Notities betreffende de Wet Jambon

1 WETENSWAARDIGHEDEN

De Wet JAMBON heeft de oude wet TOBBACK over Private beveiliging vervangen. Deze wet houdt belangrijke wijzigingen in voor de bewakingsactiviteiten uitgevoerd door Private bewaking. Er werden ook enkele ‘bewakingsactiviteiten’ toegevoegd.
Wij geven een samenvatting belangrijkste wijzigingen in het kader van toepassing van de ISPS Code in Havenbedrijven.

2 NOTIES OVER DE WET JAMBON VAN 02 OKTOBER 2017 INZAKE DE PRIVATE BEVEILIGING

2.1 DE WET REGLEMENTEERT

  • (Externe) Bewakingsonderneming
  • Interne bewakingsdiensten
  • Beveiligingsondernemingen

2.2 ZIJ VOORZIET 12 ‘BEWAKINGSACTIVITEITEN’

  1. Toezicht en/ of bescherming van goederen: dit is de klassieke vorm van bewaking
  2. Bescherming van personen (Body guarding)
  3. Toezicht en bescherming van waardenvervoer
  4. Beheer van alarmcentrales
  5. Toezicht op en controle van personen met het oog op het verzekeren van de veiligheid op al dan niet voor het publiek toegankelijke plaatsen.
  6. Verrichten van bepaalde vaststellingen …. in opdracht van de Bevoegde overheid… (controle van parkeermeters…)
  7. Begeleiding van groepen met het oog op de verkeersveiligheid….
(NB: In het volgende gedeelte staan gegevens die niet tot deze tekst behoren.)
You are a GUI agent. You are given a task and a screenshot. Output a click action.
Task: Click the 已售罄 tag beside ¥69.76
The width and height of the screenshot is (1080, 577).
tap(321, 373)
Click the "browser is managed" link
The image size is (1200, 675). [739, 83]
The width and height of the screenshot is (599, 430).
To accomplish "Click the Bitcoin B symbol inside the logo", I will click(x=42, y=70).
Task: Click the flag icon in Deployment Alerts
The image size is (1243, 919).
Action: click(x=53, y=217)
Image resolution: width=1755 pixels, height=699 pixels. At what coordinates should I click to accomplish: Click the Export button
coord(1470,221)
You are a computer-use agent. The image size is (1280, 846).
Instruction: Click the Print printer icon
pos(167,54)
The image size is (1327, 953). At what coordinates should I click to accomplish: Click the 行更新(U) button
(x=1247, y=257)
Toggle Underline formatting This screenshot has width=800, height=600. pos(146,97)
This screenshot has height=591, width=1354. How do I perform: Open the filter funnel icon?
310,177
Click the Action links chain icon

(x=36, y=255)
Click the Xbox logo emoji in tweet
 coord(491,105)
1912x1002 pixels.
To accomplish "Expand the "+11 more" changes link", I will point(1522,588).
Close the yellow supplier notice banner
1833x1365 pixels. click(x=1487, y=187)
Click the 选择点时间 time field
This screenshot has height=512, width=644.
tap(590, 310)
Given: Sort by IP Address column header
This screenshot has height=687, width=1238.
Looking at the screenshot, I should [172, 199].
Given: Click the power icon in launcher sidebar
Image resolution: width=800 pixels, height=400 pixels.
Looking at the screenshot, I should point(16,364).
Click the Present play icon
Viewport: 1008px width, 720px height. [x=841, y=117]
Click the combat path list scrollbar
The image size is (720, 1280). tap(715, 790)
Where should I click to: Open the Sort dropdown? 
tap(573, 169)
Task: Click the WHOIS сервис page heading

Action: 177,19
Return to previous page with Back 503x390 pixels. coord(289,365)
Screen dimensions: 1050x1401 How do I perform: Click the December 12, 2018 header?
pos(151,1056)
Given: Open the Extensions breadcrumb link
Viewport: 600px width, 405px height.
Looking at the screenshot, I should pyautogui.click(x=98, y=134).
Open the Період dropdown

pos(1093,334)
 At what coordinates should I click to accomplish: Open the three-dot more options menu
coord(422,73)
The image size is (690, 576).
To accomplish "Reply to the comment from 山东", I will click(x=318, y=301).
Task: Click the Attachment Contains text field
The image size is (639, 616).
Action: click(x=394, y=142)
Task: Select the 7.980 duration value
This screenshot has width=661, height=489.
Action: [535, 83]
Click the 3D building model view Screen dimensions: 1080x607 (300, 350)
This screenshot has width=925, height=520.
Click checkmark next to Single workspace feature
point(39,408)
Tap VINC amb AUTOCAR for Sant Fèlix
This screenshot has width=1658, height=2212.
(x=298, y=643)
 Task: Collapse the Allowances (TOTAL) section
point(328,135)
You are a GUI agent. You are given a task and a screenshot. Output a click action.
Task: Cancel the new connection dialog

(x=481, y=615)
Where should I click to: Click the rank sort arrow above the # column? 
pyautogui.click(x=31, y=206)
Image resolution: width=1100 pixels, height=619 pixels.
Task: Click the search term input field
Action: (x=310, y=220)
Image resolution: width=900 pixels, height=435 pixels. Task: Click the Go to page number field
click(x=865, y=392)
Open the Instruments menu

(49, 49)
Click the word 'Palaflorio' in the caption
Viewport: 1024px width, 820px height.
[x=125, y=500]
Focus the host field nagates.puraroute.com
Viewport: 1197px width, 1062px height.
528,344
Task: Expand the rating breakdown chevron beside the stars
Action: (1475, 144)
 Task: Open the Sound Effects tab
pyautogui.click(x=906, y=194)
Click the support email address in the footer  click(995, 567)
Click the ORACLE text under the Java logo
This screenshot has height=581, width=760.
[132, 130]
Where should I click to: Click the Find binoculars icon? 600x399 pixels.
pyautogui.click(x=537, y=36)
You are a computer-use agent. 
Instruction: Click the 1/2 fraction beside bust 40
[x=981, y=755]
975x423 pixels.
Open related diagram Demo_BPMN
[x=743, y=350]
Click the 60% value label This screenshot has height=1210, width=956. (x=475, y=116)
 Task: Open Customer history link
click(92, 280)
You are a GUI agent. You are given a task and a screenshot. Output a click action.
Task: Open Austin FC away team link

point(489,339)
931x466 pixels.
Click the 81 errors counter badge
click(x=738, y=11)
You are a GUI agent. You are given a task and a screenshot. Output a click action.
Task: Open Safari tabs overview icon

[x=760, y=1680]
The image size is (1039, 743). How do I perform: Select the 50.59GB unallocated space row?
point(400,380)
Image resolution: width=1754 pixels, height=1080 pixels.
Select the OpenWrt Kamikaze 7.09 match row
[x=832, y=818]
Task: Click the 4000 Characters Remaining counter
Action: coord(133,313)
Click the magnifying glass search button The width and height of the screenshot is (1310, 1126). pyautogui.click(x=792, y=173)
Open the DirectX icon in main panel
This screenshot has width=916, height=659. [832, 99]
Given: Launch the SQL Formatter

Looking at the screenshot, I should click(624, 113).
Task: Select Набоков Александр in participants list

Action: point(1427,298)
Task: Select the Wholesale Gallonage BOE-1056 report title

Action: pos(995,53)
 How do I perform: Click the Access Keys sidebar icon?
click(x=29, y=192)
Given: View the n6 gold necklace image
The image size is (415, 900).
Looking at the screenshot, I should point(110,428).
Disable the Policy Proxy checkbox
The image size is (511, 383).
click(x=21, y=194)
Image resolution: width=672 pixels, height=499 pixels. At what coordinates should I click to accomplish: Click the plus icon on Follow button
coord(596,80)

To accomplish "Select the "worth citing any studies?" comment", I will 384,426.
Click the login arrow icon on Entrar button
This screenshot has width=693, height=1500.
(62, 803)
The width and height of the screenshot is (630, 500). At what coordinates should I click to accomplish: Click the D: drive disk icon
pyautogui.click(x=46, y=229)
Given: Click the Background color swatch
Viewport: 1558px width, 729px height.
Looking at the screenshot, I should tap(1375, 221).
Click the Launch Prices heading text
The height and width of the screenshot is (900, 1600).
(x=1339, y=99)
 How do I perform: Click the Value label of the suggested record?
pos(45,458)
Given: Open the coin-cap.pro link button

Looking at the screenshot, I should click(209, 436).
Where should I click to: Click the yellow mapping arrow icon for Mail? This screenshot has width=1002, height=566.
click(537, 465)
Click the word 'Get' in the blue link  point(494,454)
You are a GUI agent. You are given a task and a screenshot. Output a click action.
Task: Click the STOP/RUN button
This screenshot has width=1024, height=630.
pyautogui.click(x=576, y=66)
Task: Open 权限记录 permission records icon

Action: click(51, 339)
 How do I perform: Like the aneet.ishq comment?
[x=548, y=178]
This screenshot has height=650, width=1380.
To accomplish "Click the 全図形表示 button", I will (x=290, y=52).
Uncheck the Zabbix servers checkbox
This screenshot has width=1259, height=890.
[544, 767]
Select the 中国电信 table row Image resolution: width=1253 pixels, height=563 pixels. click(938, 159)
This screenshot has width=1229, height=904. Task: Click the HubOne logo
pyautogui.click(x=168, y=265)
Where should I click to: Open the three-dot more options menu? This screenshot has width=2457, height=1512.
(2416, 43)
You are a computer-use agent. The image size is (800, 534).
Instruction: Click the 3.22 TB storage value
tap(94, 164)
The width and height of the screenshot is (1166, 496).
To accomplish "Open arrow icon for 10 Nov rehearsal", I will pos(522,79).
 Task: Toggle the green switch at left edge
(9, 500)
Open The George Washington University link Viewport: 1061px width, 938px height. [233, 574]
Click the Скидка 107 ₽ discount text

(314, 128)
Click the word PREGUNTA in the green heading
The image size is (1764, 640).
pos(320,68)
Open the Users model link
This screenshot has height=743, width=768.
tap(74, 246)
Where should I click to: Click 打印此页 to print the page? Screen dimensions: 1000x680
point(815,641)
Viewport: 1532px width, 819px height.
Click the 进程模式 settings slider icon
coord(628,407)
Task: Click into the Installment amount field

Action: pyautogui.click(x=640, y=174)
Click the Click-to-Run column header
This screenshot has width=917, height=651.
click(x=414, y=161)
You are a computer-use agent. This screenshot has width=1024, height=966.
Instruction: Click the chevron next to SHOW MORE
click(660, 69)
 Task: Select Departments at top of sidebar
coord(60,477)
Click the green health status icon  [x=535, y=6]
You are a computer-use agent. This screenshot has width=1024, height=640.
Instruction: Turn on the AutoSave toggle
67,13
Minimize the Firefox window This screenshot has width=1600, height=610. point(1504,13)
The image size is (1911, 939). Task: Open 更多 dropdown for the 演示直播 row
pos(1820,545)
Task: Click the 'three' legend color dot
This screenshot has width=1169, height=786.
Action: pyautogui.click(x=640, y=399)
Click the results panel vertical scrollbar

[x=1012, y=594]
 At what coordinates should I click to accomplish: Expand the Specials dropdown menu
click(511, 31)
2.3 UITVOERING VAN BEWAKINGSACTIVITEITEN

2.3.1 VEILIGHEIDSONDERNEMINGEN

Art. 4. Wordt als een bewakingsonderneming beschouwd, elke onderneming die bewakingsactiviteiten aanbiedt, of uitoefent of zich als dusdanig bekend maak.

2.3.2 INTERNE BEWAKINGSDIENST

Art. 5. Wordt als een interne bewakingsdienst beschouwd, elke interne dienst die bewakingsactiviteiten uitvoert:

  1. op de plaatsen, beheerd door de natuurlijke of rechtspersoon die de interne bewakingsdienst organiseert;
  2. voor derden die andere handelsactiviteiten verrichten dan het uitoefenen van bewakingsactiviteiten, onder dezelfde handelsbenaming als de natuurlijke of rechtspersoon die de interne bewakingsdienst organiseert;
  3. voor rechtspersonen die behoren tot dezelfde verbonden of geassocieerde vennootschap, in de zin van de artikelen 11 en 12 van het Wetboek van vennootschappen;
  4. voor derden gevestigd op dezelfde site als de natuurlijke of rechtspersoon die de interne bewakingsdienst organiseert voor zover de opdrachten van deze derden verband houden met de opdrachten van de natuurlijke of rechtspersoon die de interne bewakingsdienst organiseert.

2.3.3 OPDRACHTEN

Voor een (externe) bewakingsonderneming geldt het specialiteitsbeginsel: zij mogen enkel bewaken en kunnen ook enkel opdrachten krijgen van de eigen hiërarchie. De klant moet zich dus steeds tot de bewakingsfirma richten om een opdracht te geven en deze te laten uitvoeren.
Voor de interne bewakingsdienst geldt deze beperking niet: zij mogen ook belast worden met andere taken

2.3.4 BEVOEGDHEDEN

2.3.4.1 TOEGANGSCONTROLES
2.3.4.1.1 ALGEMEEN, VAN TOEPASSING OP ALLE PLAATSEN WAAR VOLGENS DE WET PRIVATE BEWAKING MOGELIJK IS:

Art. 102. Bewakingsagenten kunnen bij de uitoefening van de bewakingsactiviteiten aan de toegang van de plaats die ze bewaken, personen controleren
Enige bedoeling:

  • nagaan of deze personen wapens, of gevaarlijke voorwerpen bezitten
  • inhoud van de bagage visueel controleren en
  • controleren of de betrokken persoon dergelijke goederen op zich draagt.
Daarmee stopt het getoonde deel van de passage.